Selected text:
┌──
History of Bay County

 

 

PROPRIETORS OF LOWER SAGINAW

Were James Fraser, James G. Birney and Dr. Daniel H. Fitzhugh, of whom we make the following biographical sketches.         

                        THE PROJECTOR OF BAY CITY

James Fraser's business career is inseparably intertwined with all the important features of a history of Lower Saginaw and Bay City.  The former he founded, and developing into the latter has become the monument of his sagacity and unfaltering courage.  We shall attempt in this connection only an outline of his life, as the history of his business relations, and the results of his efforts, necessarily appear in other places in this work.

     Mr. Fraser was born at Inverness, Scotland, February 5, 1803.  his father in early life was a soldier in a British regiment, and in 1796, in the war with the French, lost a leg at the Island of St. Luce, and was afterwards a pensioner of the government.  His mother spent the last year of her life in the family of her son James and with daughters at Lower Saginaw.  Her death occurred in 1850.
└──
(Records from a data collection)
┌──
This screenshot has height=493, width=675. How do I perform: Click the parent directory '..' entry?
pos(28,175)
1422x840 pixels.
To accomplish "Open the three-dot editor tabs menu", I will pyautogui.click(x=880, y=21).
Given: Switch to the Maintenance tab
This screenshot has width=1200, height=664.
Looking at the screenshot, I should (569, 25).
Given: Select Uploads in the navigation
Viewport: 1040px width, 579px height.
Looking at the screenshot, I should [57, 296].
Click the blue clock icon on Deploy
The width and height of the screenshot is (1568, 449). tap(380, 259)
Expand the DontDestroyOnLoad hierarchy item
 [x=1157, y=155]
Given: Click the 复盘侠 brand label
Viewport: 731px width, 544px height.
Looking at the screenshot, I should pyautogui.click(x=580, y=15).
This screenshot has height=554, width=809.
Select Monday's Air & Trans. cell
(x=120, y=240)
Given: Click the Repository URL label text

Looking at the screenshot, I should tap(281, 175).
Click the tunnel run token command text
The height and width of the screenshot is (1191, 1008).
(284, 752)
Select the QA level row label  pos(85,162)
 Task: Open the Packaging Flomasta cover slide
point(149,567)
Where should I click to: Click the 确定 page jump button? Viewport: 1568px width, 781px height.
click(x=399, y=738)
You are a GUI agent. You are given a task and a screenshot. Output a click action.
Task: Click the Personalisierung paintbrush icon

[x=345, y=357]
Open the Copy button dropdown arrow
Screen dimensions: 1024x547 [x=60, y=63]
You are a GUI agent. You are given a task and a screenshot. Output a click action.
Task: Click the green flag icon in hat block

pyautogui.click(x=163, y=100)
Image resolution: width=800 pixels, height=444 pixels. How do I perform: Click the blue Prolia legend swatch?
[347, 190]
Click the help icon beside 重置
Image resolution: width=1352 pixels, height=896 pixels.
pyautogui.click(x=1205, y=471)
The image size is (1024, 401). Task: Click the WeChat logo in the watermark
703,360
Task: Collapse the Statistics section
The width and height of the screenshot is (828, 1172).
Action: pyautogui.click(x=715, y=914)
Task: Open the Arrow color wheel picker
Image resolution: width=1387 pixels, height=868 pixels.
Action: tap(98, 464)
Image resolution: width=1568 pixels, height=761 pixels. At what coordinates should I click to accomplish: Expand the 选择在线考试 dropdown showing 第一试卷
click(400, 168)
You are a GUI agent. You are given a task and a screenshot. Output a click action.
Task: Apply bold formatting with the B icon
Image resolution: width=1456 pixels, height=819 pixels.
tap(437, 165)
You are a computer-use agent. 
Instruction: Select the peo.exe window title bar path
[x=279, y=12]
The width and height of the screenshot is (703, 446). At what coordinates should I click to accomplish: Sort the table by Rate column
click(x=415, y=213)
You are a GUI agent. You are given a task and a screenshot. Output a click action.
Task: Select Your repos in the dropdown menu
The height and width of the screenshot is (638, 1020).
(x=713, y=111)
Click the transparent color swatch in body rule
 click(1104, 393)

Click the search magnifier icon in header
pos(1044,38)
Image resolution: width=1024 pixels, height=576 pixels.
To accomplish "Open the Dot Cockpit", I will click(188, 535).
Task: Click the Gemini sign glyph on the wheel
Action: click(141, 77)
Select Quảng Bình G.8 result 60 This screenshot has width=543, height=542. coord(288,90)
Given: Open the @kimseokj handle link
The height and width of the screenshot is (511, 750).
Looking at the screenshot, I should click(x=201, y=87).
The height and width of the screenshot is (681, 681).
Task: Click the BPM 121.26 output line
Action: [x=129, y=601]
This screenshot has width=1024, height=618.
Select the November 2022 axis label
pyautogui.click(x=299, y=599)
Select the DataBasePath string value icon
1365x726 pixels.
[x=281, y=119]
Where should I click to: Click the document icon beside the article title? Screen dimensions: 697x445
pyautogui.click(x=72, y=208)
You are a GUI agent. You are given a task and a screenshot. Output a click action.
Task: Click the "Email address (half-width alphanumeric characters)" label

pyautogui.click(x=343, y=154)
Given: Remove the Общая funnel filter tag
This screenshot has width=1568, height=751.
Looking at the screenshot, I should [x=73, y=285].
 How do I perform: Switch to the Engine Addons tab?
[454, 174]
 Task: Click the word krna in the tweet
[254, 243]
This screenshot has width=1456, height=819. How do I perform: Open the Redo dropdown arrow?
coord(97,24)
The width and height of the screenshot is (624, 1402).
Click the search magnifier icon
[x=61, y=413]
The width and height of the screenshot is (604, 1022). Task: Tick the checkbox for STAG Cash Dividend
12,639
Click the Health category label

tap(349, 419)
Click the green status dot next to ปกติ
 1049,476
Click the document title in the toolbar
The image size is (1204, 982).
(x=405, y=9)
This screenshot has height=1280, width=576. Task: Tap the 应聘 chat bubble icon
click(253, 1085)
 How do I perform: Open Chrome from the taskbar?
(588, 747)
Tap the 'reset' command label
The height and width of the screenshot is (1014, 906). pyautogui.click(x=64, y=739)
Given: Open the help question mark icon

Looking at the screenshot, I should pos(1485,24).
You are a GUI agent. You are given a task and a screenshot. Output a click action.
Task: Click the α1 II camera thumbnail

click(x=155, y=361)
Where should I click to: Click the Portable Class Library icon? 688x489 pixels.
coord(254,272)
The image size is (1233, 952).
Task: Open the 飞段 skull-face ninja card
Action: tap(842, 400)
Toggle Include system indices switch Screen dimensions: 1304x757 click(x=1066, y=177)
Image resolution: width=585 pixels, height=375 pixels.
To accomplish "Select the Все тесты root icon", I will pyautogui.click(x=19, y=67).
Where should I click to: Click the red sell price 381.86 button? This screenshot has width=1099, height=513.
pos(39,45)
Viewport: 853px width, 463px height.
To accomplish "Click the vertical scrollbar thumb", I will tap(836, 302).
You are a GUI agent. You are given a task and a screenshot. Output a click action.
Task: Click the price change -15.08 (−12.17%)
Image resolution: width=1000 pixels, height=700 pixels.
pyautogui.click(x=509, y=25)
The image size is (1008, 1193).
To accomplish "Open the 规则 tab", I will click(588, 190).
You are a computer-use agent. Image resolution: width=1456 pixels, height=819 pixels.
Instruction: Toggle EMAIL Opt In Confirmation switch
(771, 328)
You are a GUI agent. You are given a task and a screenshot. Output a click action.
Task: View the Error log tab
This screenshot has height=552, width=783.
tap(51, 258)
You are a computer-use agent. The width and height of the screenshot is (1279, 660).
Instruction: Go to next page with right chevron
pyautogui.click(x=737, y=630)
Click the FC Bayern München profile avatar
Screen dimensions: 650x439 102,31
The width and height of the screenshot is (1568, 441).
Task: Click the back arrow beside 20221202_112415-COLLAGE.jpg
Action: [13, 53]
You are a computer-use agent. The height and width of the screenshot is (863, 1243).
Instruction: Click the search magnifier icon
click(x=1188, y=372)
└──
Exercise requirements:
1) From the Bay County history, write out the passage that begins at the words "Mr. Fraser was" and stops after "occurred in 1850.".
2) Name the proprietors of Lower Saginaw listed in the Bay County history.

Answers below:
1)
Mr. Fraser was born at Inverness, Scotland, February 5, 1803.  his father in early life was a soldier in a British regiment, and in 1796, in the war with the French, lost a leg at the Island of St. Luce, and was afterwards a pensioner of the government.  His mother spent the last year of her life in the family of her son James and with daughters at Lower Saginaw.  Her death occurred in 1850.

2)
James Fraser
James G. Birney
Dr. Daniel H. Fitzhugh